» **Requirement**
Please repeat, exactly as written, every line from the one containing "Sport (779, 35)" through the last line of the records, both included, and leave out any pictures.

Entries taken from a collection
--- START ---

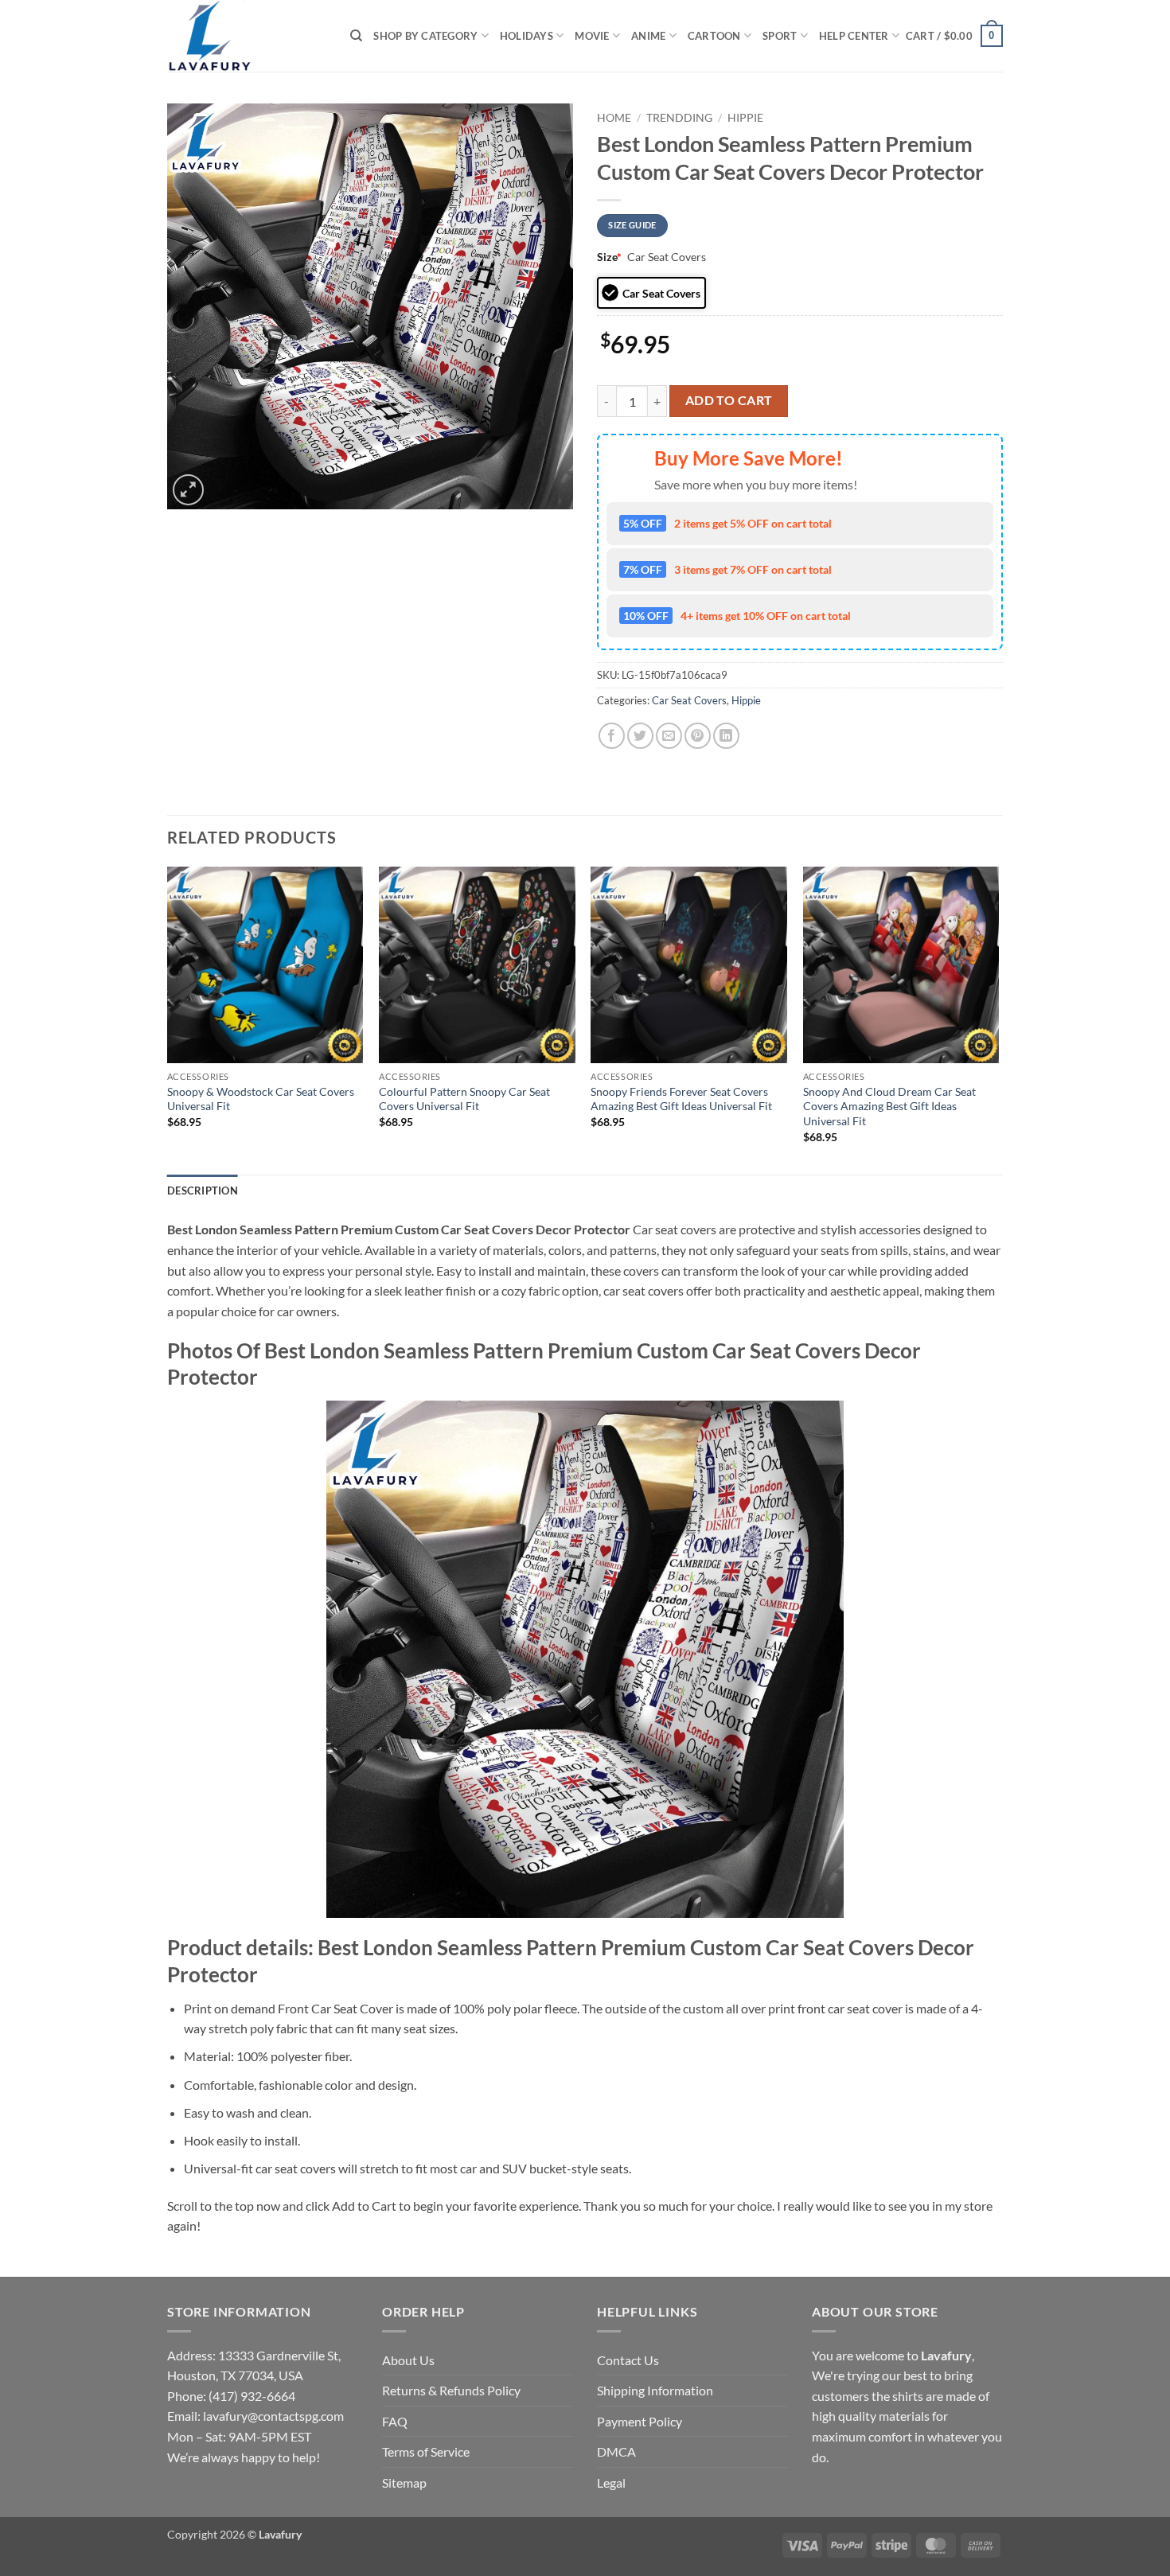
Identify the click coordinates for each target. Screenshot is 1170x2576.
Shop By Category (425, 35)
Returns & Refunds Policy (451, 2390)
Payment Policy (639, 2421)
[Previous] (168, 1019)
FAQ (395, 2421)
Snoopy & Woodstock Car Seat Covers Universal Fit (260, 1099)
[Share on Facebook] (612, 736)
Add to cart (729, 400)
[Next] (998, 1019)
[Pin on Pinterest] (697, 736)
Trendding (679, 117)
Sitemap (404, 2482)
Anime (648, 35)
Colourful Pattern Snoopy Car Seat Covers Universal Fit (464, 1099)
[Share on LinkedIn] (726, 736)
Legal (611, 2482)
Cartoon (714, 35)
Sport (779, 35)
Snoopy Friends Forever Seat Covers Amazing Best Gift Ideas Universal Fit (681, 1099)
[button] (954, 36)
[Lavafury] (246, 36)
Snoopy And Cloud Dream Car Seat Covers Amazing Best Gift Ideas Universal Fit (889, 1106)
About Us (408, 2360)
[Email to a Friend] (669, 736)
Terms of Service (426, 2451)
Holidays (526, 35)
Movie (592, 35)
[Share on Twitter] (640, 736)
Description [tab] (202, 1190)
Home (614, 117)
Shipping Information (655, 2390)
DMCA (616, 2451)
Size (609, 256)
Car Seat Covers (689, 700)
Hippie (745, 117)
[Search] (356, 36)
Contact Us (628, 2360)
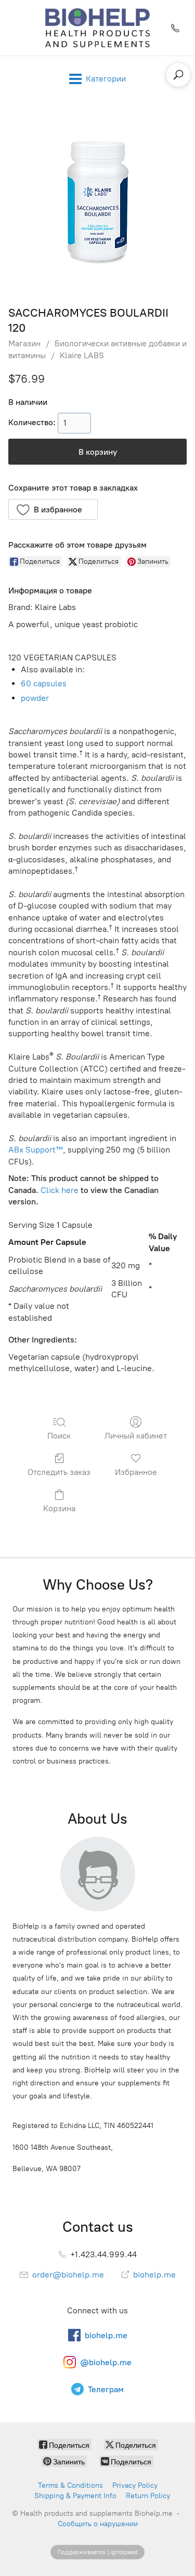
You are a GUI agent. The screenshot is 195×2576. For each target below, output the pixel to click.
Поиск (59, 1436)
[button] (53, 509)
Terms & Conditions (70, 2485)
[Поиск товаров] (178, 75)
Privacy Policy (135, 2485)
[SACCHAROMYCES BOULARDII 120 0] (98, 201)
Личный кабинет (136, 1436)
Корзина (59, 1508)
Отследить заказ (59, 1472)
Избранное (136, 1472)
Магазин (24, 343)
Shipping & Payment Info (75, 2495)
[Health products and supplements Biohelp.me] (97, 27)
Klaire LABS (82, 355)
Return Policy (148, 2495)
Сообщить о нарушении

--- END ---

» **Answer**
Sport (779, 35)
Snoopy Friends Forever Seat Covers Amazing Best Gift Ideas Universal Fit (681, 1099)
[button] (954, 36)
[Lavafury] (246, 36)
Snoopy And Cloud Dream Car Seat Covers Amazing Best Gift Ideas Universal Fit (889, 1106)
About Us (408, 2360)
[Email to a Friend] (669, 736)
Terms of Service (426, 2451)
Holidays (526, 35)
Movie (592, 35)
[Share on Twitter] (640, 736)
Description [tab] (202, 1190)
Home (614, 117)
Shipping Information (655, 2390)
DMCA (616, 2451)
Size (609, 256)
Car Seat Covers (689, 700)
Hippie (745, 117)
[Search] (356, 36)
Contact Us (628, 2360)
You are a GUI agent. The screenshot is 195×2576. For each target below, output the pixel to click.
Поиск (59, 1436)
[button] (53, 509)
Terms & Conditions (70, 2485)
[Поиск товаров] (178, 75)
Privacy Policy (135, 2485)
[SACCHAROMYCES BOULARDII 120 0] (98, 201)
Личный кабинет (136, 1436)
Корзина (59, 1508)
Отследить заказ (59, 1472)
Избранное (136, 1472)
Магазин (24, 343)
Shipping & Payment Info (75, 2495)
[Health products and supplements Biohelp.me] (97, 27)
Klaire LABS (82, 355)
Return Policy (148, 2495)
Сообщить о нарушении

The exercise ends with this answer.